# A Little Modern Arnis From The Czech Republic!



## Brian R. VanCise (Nov 11, 2008)

[yt]yZPT1CzAkYY&feature=related[/yt]


----------



## HKphooey (Nov 11, 2008)

Nice!


----------



## Brian R. VanCise (Nov 11, 2008)

Here is some more!

[yt]JWlyg4PThXQ&feature=related[/yt]


----------



## arnisador (Nov 11, 2008)

Cool! It's everywhere!


----------



## chris arena (Nov 12, 2008)

Great form! Modern Arnis done well!  This is where proper Modern Arnis basics come to play. Once mastered, no matter where in the world you live, you can see the legacy that the Prof developed. Noticed the 10 count flow drill, Decuardas, tapi-tape and more just like in the tapes.

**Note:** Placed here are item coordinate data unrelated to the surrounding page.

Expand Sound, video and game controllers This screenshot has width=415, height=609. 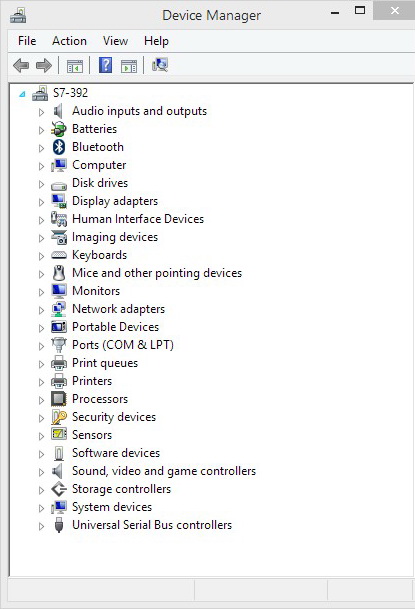point(41,472)
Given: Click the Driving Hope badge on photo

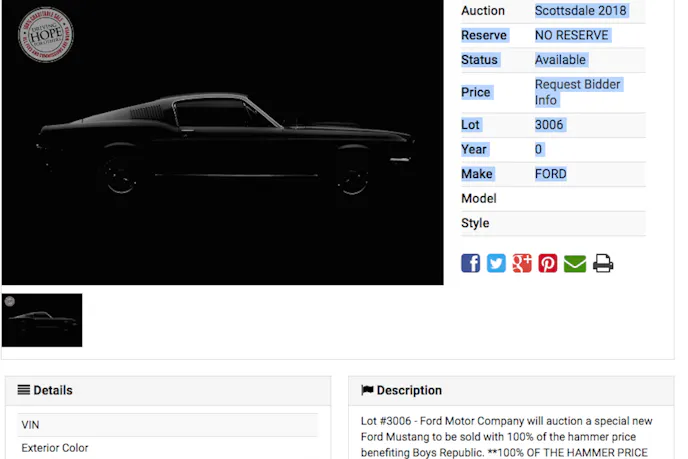Looking at the screenshot, I should click(x=46, y=34).
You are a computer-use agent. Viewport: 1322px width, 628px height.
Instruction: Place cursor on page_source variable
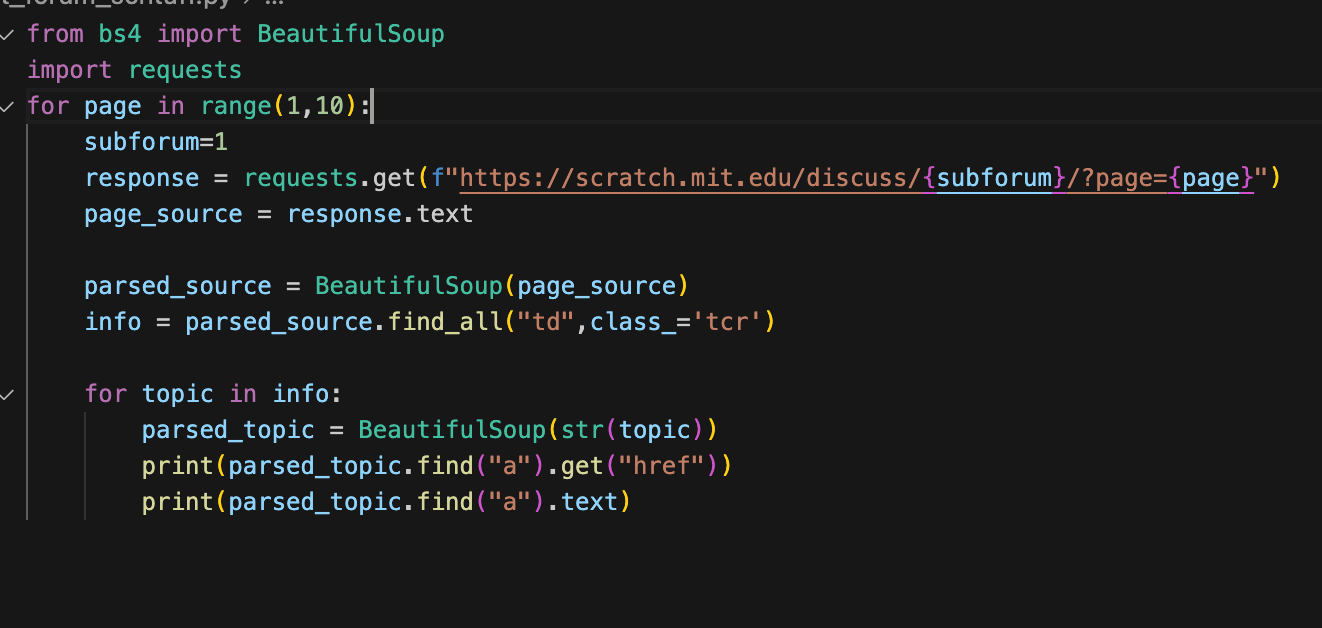(x=163, y=213)
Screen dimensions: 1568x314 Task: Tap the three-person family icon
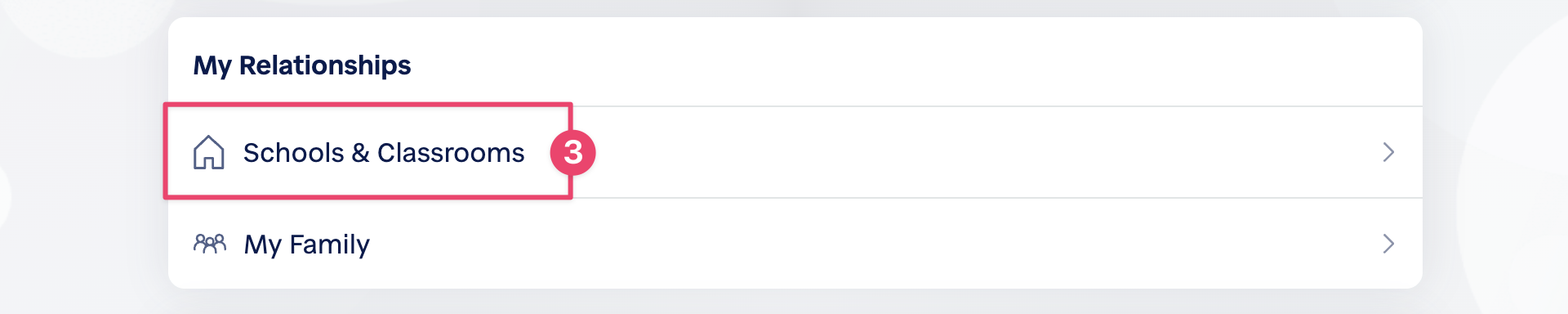coord(209,244)
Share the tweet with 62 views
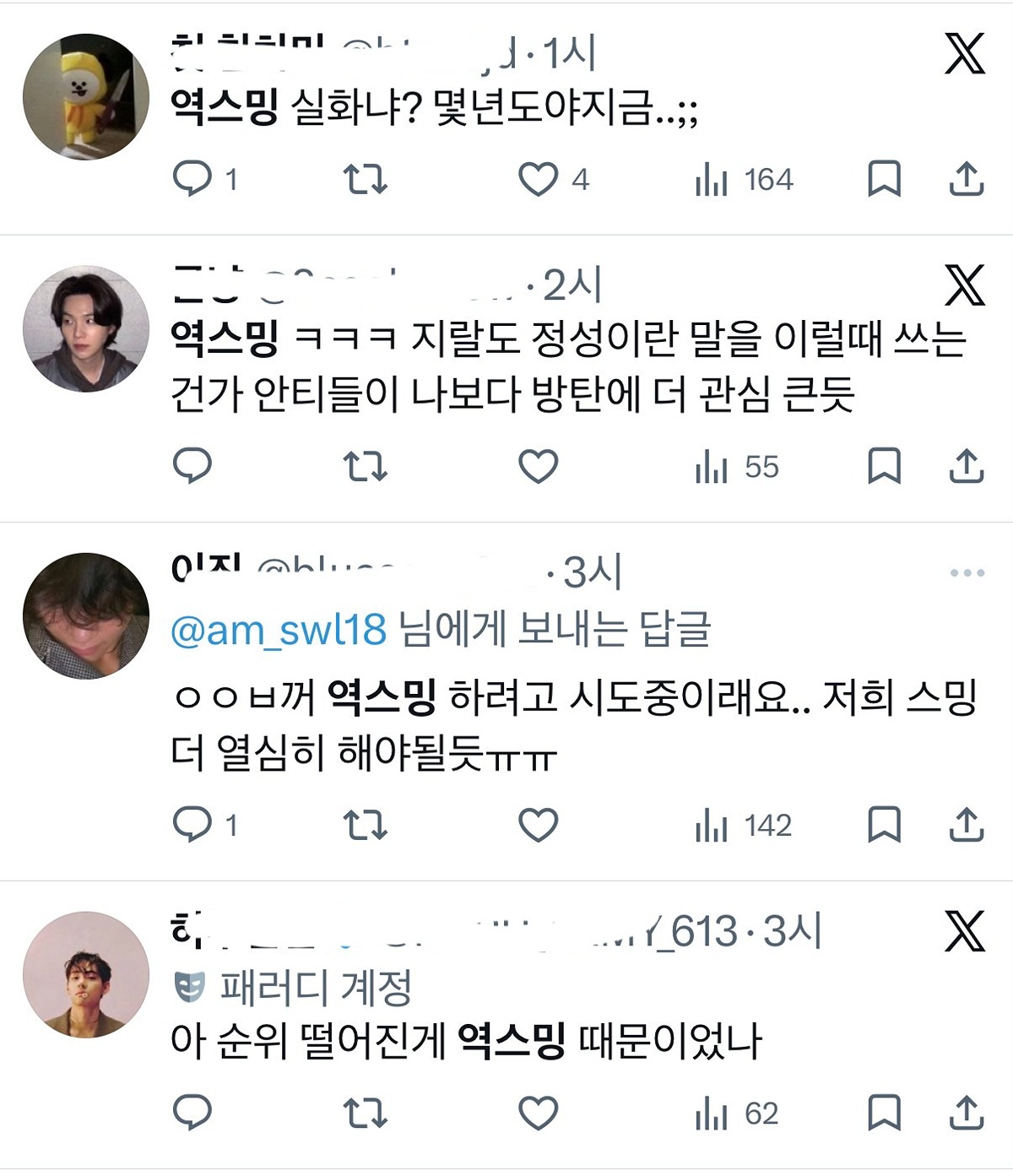 [966, 1114]
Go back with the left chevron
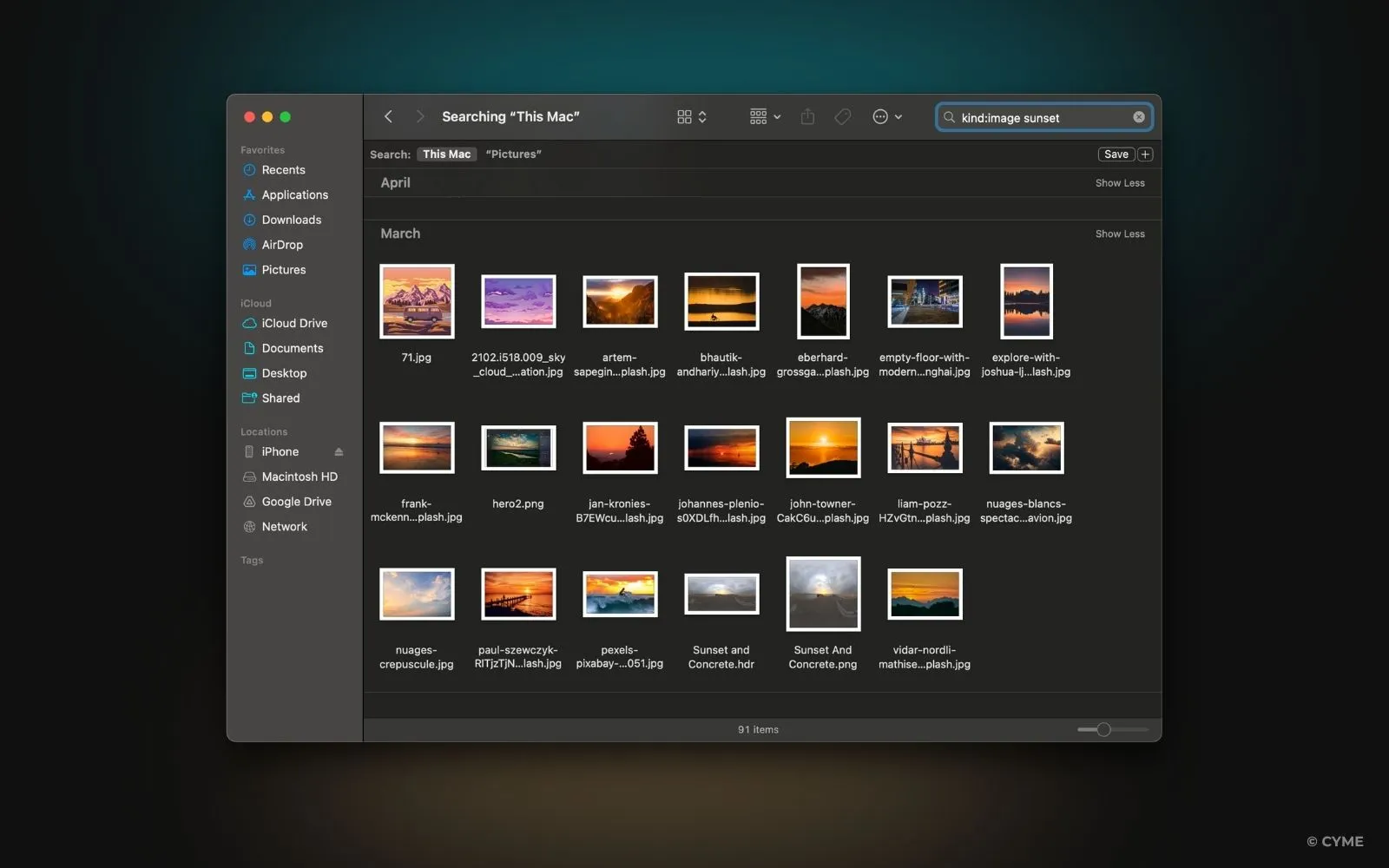Viewport: 1389px width, 868px height. coord(389,117)
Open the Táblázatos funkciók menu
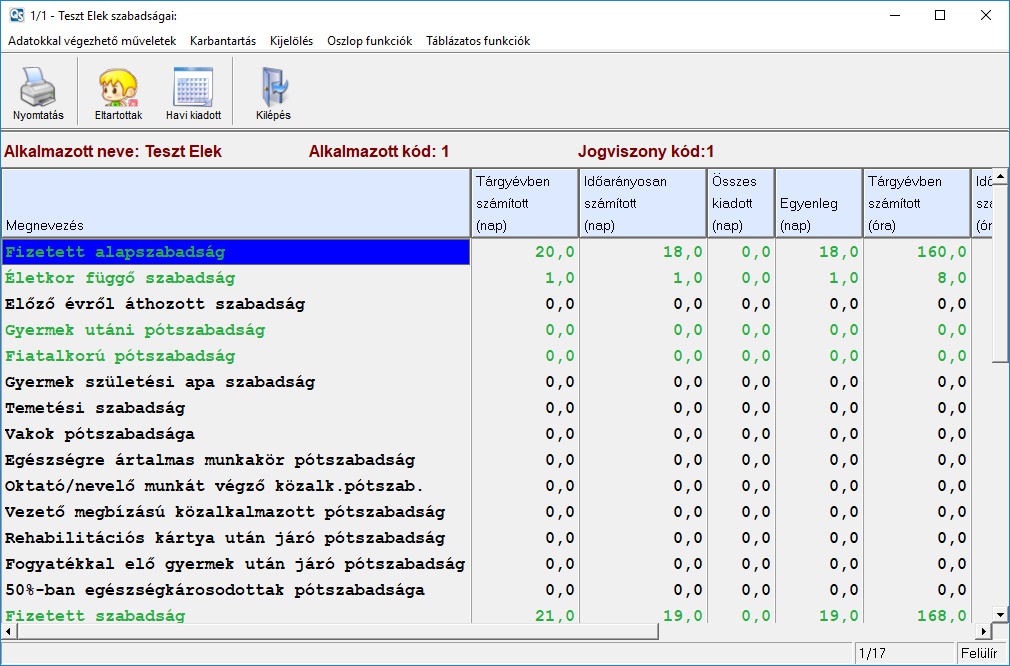1010x666 pixels. click(478, 41)
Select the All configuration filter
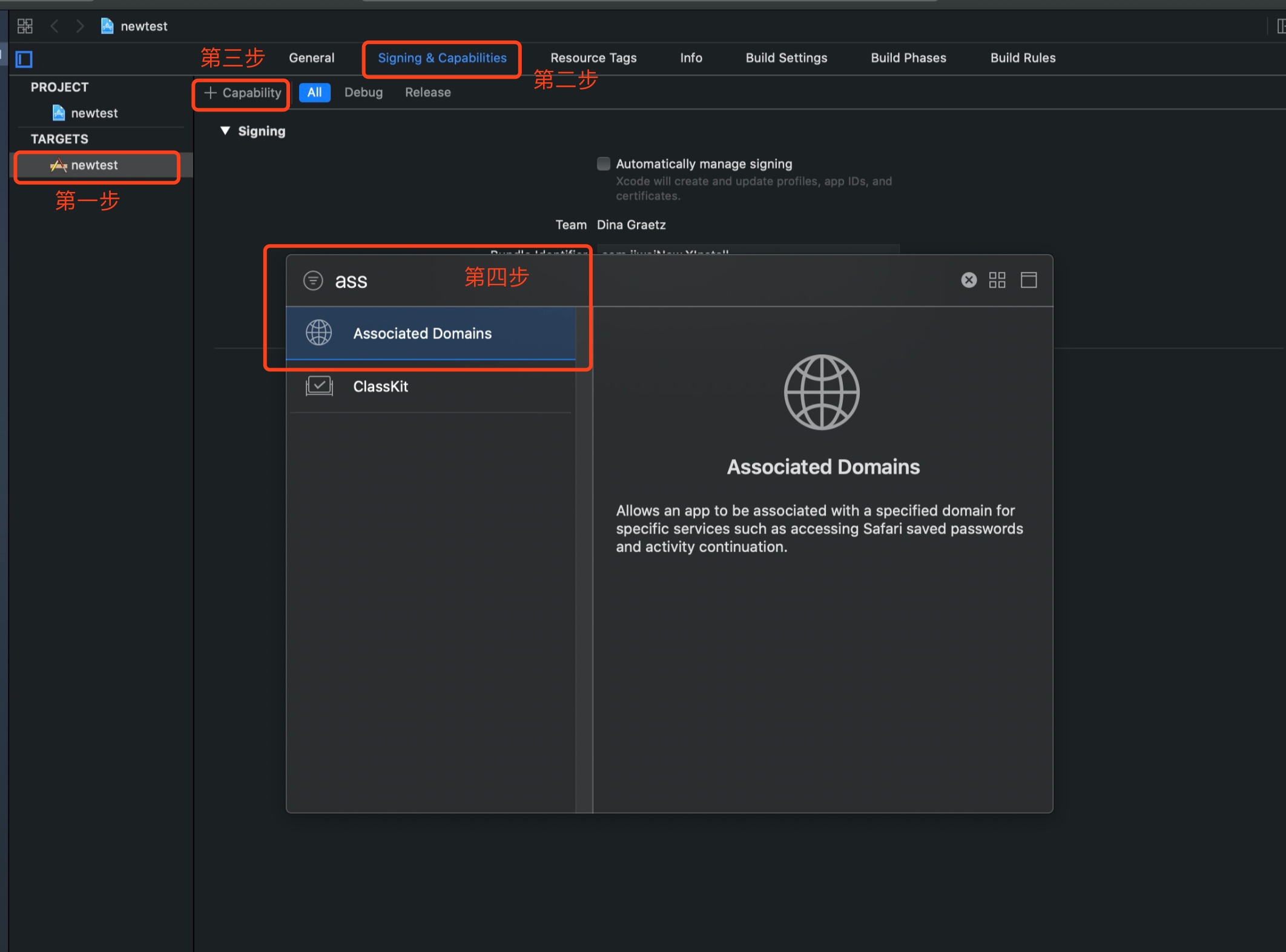Image resolution: width=1286 pixels, height=952 pixels. coord(314,93)
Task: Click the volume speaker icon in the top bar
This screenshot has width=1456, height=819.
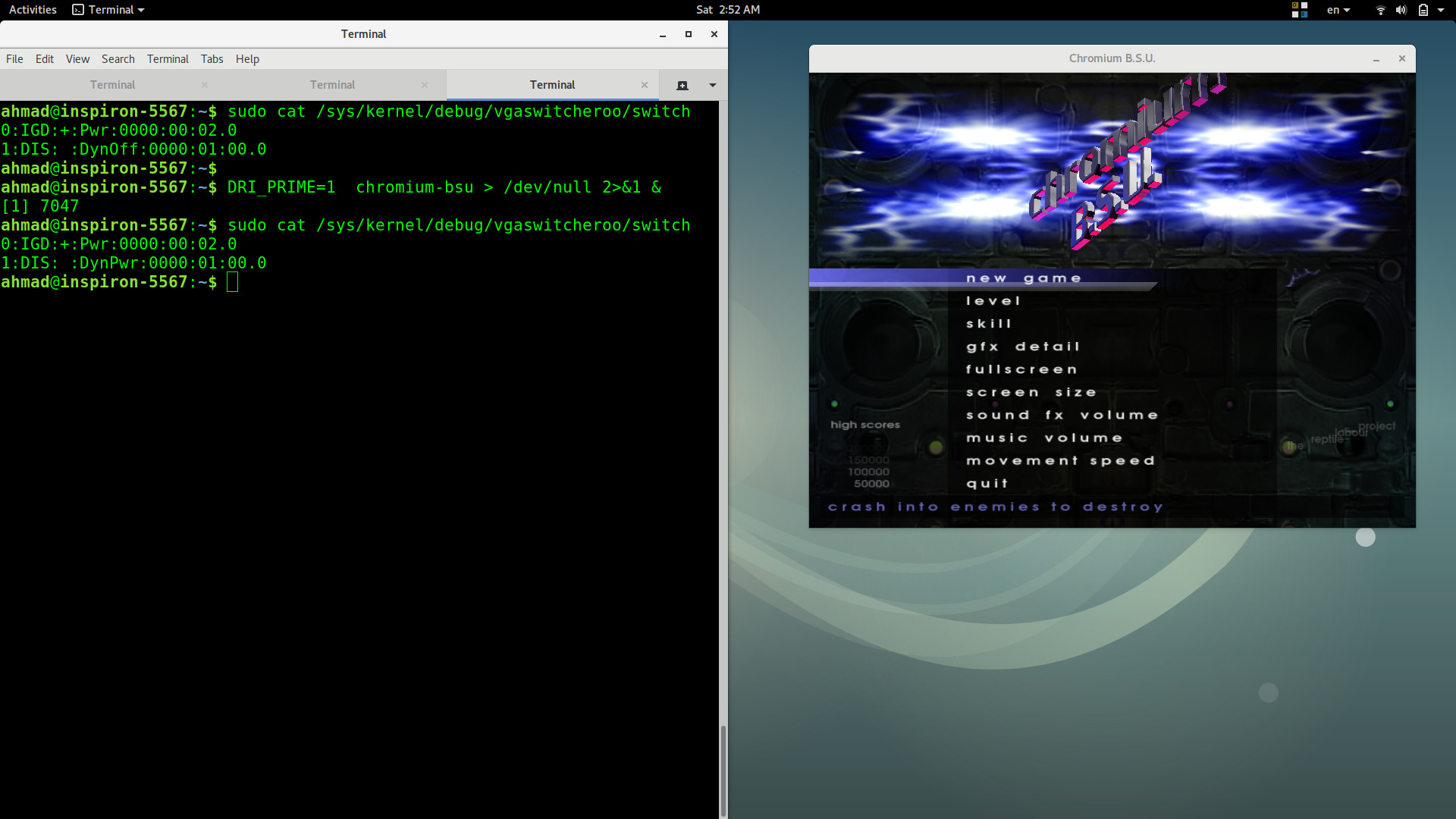Action: (x=1401, y=10)
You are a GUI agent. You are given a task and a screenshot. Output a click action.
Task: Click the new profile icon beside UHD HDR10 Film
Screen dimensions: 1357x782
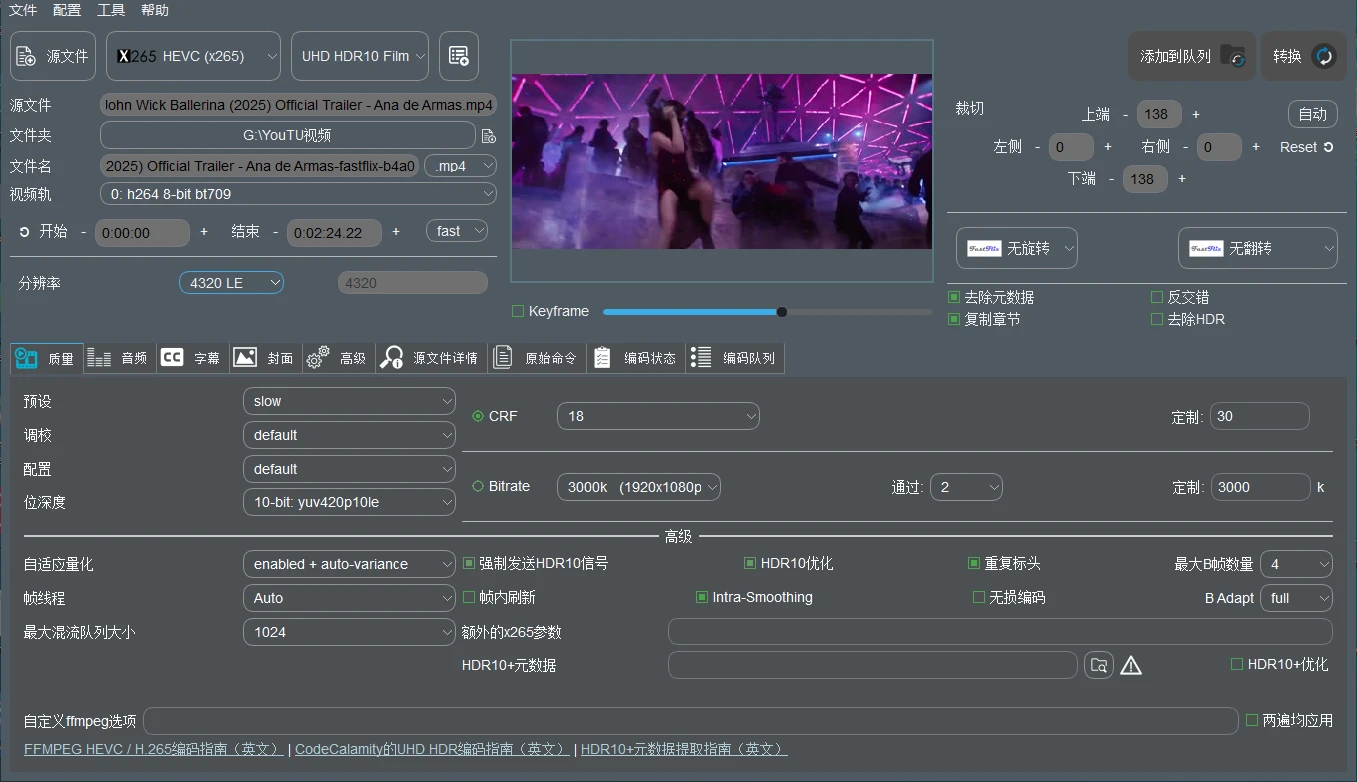tap(458, 55)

Very insightfull.

Also, I sing that song in the shower!

Chris Arena
enthusastic intermediatte


----------



## stickarts (Nov 12, 2008)

very cool!


----------



## Rich Parsons (Nov 12, 2008)

Music in the first video is from Rammstein.

http://en.wikipedia.org/wiki/Rammstein


----------



## Mono (Nov 13, 2008)

Yes the Guys in Czech Republim are doing a very good Job! 

I have just been there mid October to teach a Weekend Seminar and they are very passionate about their Training!

They are directly connected to DAV (Germany) and are following the DAV Curriculum for their Teaching/Training...

Greetings!

Philipp "Mono" Wolf


----------



## Stan (Nov 13, 2008)

That's impressive.  Love the power, speed, commitment and general rough-and-tumble nature of the training, besides the obvious skill.


From watching many clips of many arts on the internet, it seems that Germans and Slavic peoples train hard.  Not that you don't see that kind of training in the US, just that here you see a lot of training that is much more staid.  

Reminds me of the Polish group Ringschule Wroclaw and their popular video, in the intensity of training.





Or for that matter, this Messer clip from Germany, which has also been on MT.
http://www.youtube.com/user/TheRealGladiatores

Stan


----------